通り一遍の挨拶が済むと、なにを話し掛けたものか言い倦んでいる同級生に手を振って、宗助は父親の待つ駐車場へと向かった。グラウンドに残された生徒達は、代理教師の合図があるまでの間、しばらく無言で宗助の背中を見詰めていた。
「辛かったら、会いに行ったっていいぞ。お前のお母さんであることに変わりはないんだから」
車に戻ると、先程聞いたような台詞を唐突に父親が溢した。宗助はシートベルトを締めながらそれに答えた。
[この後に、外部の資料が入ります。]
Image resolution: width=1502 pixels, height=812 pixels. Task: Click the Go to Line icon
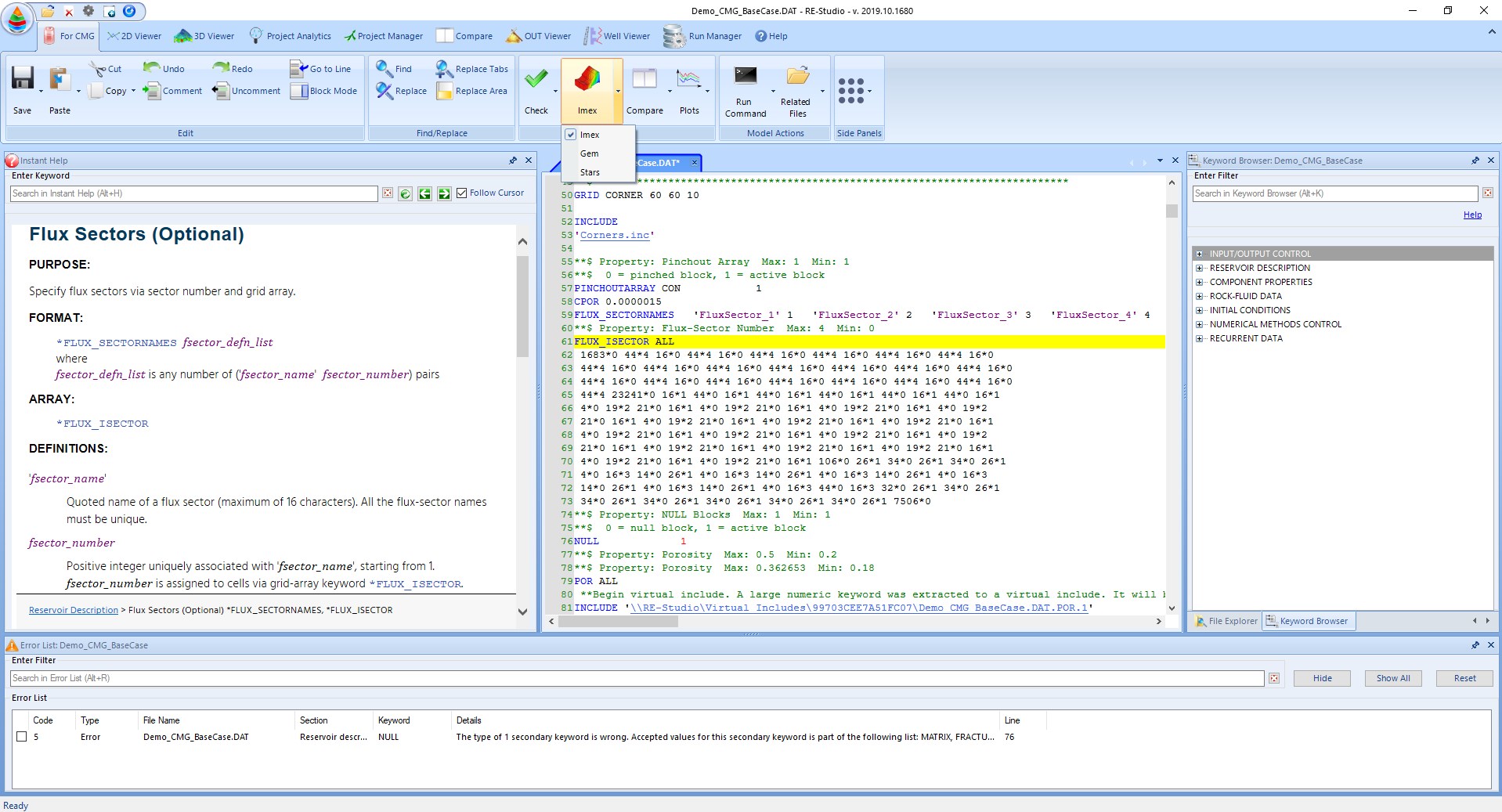[298, 69]
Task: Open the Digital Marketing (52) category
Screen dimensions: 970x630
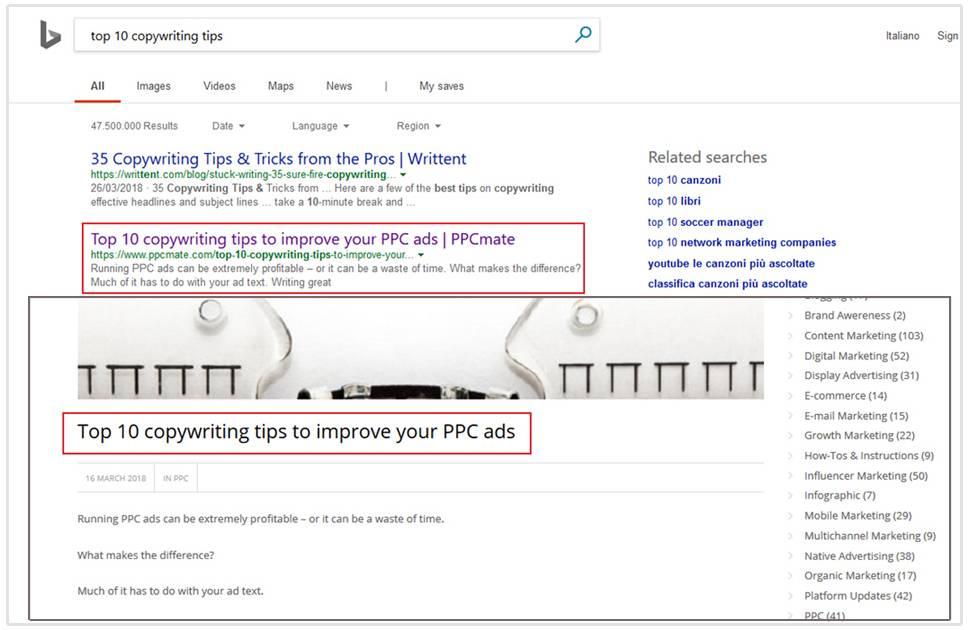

「必要ないよ。ともかくおれは親父についたんだから。それにおれが会いに行かなくても、智子が会いに行くだろう。そちらはあいつに任せる」
父親は顔を顰めた。車はスタートした。車は街道を走り、細々と続く迂路に入った。それは夜間、父親と二人でドライブをするコースであった。
「――俺はな、母さんのこと愛してなかったんだ」
父親の不意打ちに、宗助は頭を鈍器で殴られたような衝撃を受けた。目の前で赤や白の光が続け様にぶちぶちと爆ぜた。事実かもしれない。宗助は台詞の言外の意味を考え付く限り高速で数え上げた。ともあれ、父親の迂闊は詰責されてしかるべきものであったろう。
「……そうかい」
宗助の口から出たのは怒声や吃音ではなく、簡潔な一語であった。父親も宗助も、今や家族の誰もが、打ち捨てられたゴミ屑のように疲れ果てていた。誰を面責できたものであろう。車は父親と宗助を乗せて行く当てなく夜道を滑走した。
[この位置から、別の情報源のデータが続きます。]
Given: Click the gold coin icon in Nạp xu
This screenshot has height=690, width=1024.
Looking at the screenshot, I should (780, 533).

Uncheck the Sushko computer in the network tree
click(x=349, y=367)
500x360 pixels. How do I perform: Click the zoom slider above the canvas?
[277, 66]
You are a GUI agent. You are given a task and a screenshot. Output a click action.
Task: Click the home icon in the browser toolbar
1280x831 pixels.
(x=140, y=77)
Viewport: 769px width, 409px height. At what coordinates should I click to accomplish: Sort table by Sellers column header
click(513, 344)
宗助は咽喉が渇いたからアイスを買ってくれと頼んだ。父親は頷いて、コンビニエンスストアで彼にアイスクリームを買い与えた。宗助はそれを受け取り、駐車場のブロックに座り込んで食べ始めた。チョコミントのアイスを頬張りながら、彼は大声あげて泣き出したいところであった。一向、涙は湧いて来なかった。
――人間なんて馬鹿げたもんだ。大したものじゃない。反動的な関係式から成り立つ畜生だ。これを聞いて、大人達はおれを小馬鹿にするだろう。お前はふてくされているだけだ、世の中を知らないだけだ、と。それはそうだ。おれは十歳そこらのガキなんだから。でも、違う。ふてくされているだけじゃない。おれはこれから色々の経験をする。大人になる。そうして大人の知識と見解からこれを眺めるようになる。それで自分のあの時の実感は間違いではなかったと再確認する。この、途方もなさ。感情に大人も子供も関係ない。おれ達をつき動かすものはなんだ? ただ、喜怒哀楽が転がってゆく。それだけだ。
両親の肉体的特徴が子供に受け継がれるのなら、どうして両親の運命が子供に受け継がれない訳がある。おれはすでにこんなにもこだわっているじゃないか。一年前にはこんなことを考えもしなかった。いつかおれの番がやってくる。おれ特有のケースがやってくる。おれはそれを解決しなくちゃならない。吐き気がする。
アイスクリームを食べ終えると、運転席で待つ父親の元に向かった。運転席で待っている父に目を走らせた宗助は、車窓に映り込む自身の顔つきに息を呑んだ。それは幽鬼のように蒼白で、憂悶に暗く沈んだ、厭な目付きであった。
「明日には婆ちゃんち行くから、仕度しておけよ。母さんに挨拶するのなら、店に寄って行くけえが」
翌日、荷物をまとめた父親と兄妹は郷里を後にした。母親には会わなかった。